He points at Prince Peasley.

Prince Peasley: What? I didn’t do anything!

Queen Bean’s voice calls down.

Queen Bean: No lying! No food for YOU, Mister!

Prince Peasley: Aw Mom!

Lady Lima comes back carrying some glue and tape.

Lady Lima: All right, let’s do this!

Toadsworth: Wait! Don’t you wanna see my present?

Lady Lima: No.

Toadsworth: But why?!

Lady Lima: Go away.

Toadsworth: Fine!

He stands by the wall.

Lady Lima: Are you ready?

Luigi: For what?

Voice: The Beanstar Piece Minigame!

Walls fall around Lady Lima, Mario, and Luigi.

Luigi: What? What’s happening?!

Voice: Lady Lima shall be attempting to reattach the Beanstar Pieces. Luigi’s job is to protect her from Mario, while he runs around trying to stop her. You have one minute! 3… 2… 1… GO!

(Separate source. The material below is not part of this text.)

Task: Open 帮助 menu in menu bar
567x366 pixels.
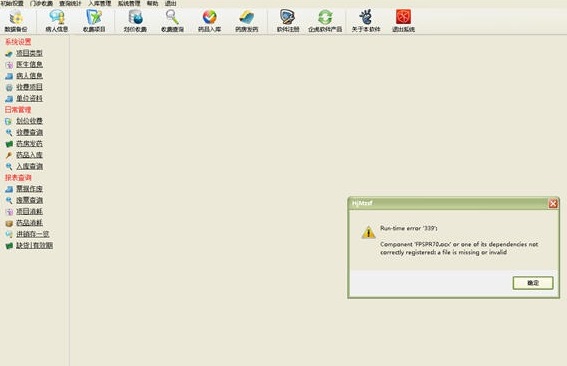Action: (x=152, y=4)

Lady Lima begins working on the Pieces.

Luigi: Uh… What’s going on?

Mario: ATTACK!

Mario jumps on Luigi, knocking him to the ground, and then proceeds to smash him with his hammer.

Luigi: OW!

Luigi begins to flail about wildly. One of his legs catches Mario on the hand and the hammer goes flying. Mario gets up and runs to get the hammer. Suddenly a bat fall from the sky (even though there is a ceiling) and lands next to Mario.

Mario: Mamamia!

While Luigi staggers to his feet, Mario picks up the bat.

Voice: 45 seconds left!

Mario: WHEE!

Luigi: AAAAAAHHHHHHHHH!

Mario begins racing after Luigi with the bat. A large hammer falls down into Luigi’s hands. Luigi’s arms are forced to move up and down.

Luigi: What’s going on?!

Mario: Oh NOOOOOO!

He runs from the wildly swinging hammer.

Voice: 30 seconds left!

The hammer disappears. Mario grins.

Luigi: Uh oh.

Mario dashes at him. Luigi dodges and Mario taps Lady Lima.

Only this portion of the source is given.